Data to examine |
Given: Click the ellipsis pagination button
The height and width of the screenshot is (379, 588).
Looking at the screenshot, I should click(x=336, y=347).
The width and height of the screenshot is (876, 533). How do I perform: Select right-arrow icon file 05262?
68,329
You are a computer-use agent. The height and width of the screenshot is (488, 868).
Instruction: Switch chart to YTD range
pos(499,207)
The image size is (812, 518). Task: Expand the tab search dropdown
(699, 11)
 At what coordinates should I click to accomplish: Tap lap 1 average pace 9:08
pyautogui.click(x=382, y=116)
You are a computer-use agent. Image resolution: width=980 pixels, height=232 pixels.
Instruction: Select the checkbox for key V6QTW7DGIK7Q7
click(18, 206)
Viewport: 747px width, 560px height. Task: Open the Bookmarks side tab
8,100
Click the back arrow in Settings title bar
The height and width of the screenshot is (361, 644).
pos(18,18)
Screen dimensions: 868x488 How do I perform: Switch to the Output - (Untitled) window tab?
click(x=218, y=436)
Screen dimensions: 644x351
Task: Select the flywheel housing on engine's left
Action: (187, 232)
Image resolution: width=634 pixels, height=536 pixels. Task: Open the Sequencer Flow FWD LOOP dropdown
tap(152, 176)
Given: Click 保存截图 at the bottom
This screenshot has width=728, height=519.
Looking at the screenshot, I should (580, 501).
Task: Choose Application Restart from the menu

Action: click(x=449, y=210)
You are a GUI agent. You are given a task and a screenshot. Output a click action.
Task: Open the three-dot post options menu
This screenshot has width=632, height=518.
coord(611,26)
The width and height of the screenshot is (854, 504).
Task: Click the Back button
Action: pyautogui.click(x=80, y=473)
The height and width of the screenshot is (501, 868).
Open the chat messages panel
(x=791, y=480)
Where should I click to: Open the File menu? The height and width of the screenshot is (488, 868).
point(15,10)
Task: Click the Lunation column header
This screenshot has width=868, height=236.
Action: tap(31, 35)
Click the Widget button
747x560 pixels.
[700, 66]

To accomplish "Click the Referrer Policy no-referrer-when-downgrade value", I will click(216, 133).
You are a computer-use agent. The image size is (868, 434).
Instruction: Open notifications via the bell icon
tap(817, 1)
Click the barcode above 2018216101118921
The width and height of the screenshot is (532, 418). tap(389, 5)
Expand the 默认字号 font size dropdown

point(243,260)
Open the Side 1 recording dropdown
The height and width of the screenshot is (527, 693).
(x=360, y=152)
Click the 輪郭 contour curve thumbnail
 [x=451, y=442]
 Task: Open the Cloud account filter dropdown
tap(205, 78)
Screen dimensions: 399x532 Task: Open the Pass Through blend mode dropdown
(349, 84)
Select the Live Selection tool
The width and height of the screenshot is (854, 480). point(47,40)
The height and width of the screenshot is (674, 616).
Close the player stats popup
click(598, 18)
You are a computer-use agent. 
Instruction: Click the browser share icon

Your instructions | Everything in the listing above needs to be copied exactly.

Answer box |
Given: Click the ellipsis pagination button
The height and width of the screenshot is (379, 588).
Looking at the screenshot, I should click(x=336, y=347).
The width and height of the screenshot is (876, 533). How do I perform: Select right-arrow icon file 05262?
68,329
You are a computer-use agent. The height and width of the screenshot is (488, 868).
Instruction: Switch chart to YTD range
pos(499,207)
The image size is (812, 518). Task: Expand the tab search dropdown
(699, 11)
 At what coordinates should I click to accomplish: Tap lap 1 average pace 9:08
pyautogui.click(x=382, y=116)
You are a computer-use agent. Image resolution: width=980 pixels, height=232 pixels.
Instruction: Select the checkbox for key V6QTW7DGIK7Q7
click(18, 206)
Viewport: 747px width, 560px height. Task: Open the Bookmarks side tab
8,100
Click the back arrow in Settings title bar
The height and width of the screenshot is (361, 644).
pos(18,18)
Screen dimensions: 868x488 How do I perform: Switch to the Output - (Untitled) window tab?
click(x=218, y=436)
Screen dimensions: 644x351
Task: Select the flywheel housing on engine's left
Action: (187, 232)
Image resolution: width=634 pixels, height=536 pixels. Task: Open the Sequencer Flow FWD LOOP dropdown
tap(152, 176)
Given: Click 保存截图 at the bottom
This screenshot has width=728, height=519.
Looking at the screenshot, I should (580, 501).
Task: Choose Application Restart from the menu

Action: click(x=449, y=210)
You are a GUI agent. You are given a task and a screenshot. Output a click action.
Task: Open the three-dot post options menu
This screenshot has width=632, height=518.
coord(611,26)
The width and height of the screenshot is (854, 504).
Task: Click the Back button
Action: pyautogui.click(x=80, y=473)
The height and width of the screenshot is (501, 868).
Open the chat messages panel
(x=791, y=480)
Where should I click to: Open the File menu? The height and width of the screenshot is (488, 868).
point(15,10)
Task: Click the Lunation column header
This screenshot has width=868, height=236.
Action: tap(31, 35)
Click the Widget button
747x560 pixels.
[700, 66]

To accomplish "Click the Referrer Policy no-referrer-when-downgrade value", I will click(216, 133).
You are a computer-use agent. The image size is (868, 434).
Instruction: Open notifications via the bell icon
tap(817, 1)
Click the barcode above 2018216101118921
The width and height of the screenshot is (532, 418). tap(389, 5)
Expand the 默认字号 font size dropdown

point(243,260)
Open the Side 1 recording dropdown
The height and width of the screenshot is (527, 693).
(x=360, y=152)
Click the 輪郭 contour curve thumbnail
 [x=451, y=442]
 Task: Open the Cloud account filter dropdown
tap(205, 78)
Screen dimensions: 399x532 Task: Open the Pass Through blend mode dropdown
(349, 84)
Select the Live Selection tool
The width and height of the screenshot is (854, 480). point(47,40)
The height and width of the screenshot is (674, 616).
Close the player stats popup
click(598, 18)
You are a computer-use agent. 
Instruction: Click the browser share icon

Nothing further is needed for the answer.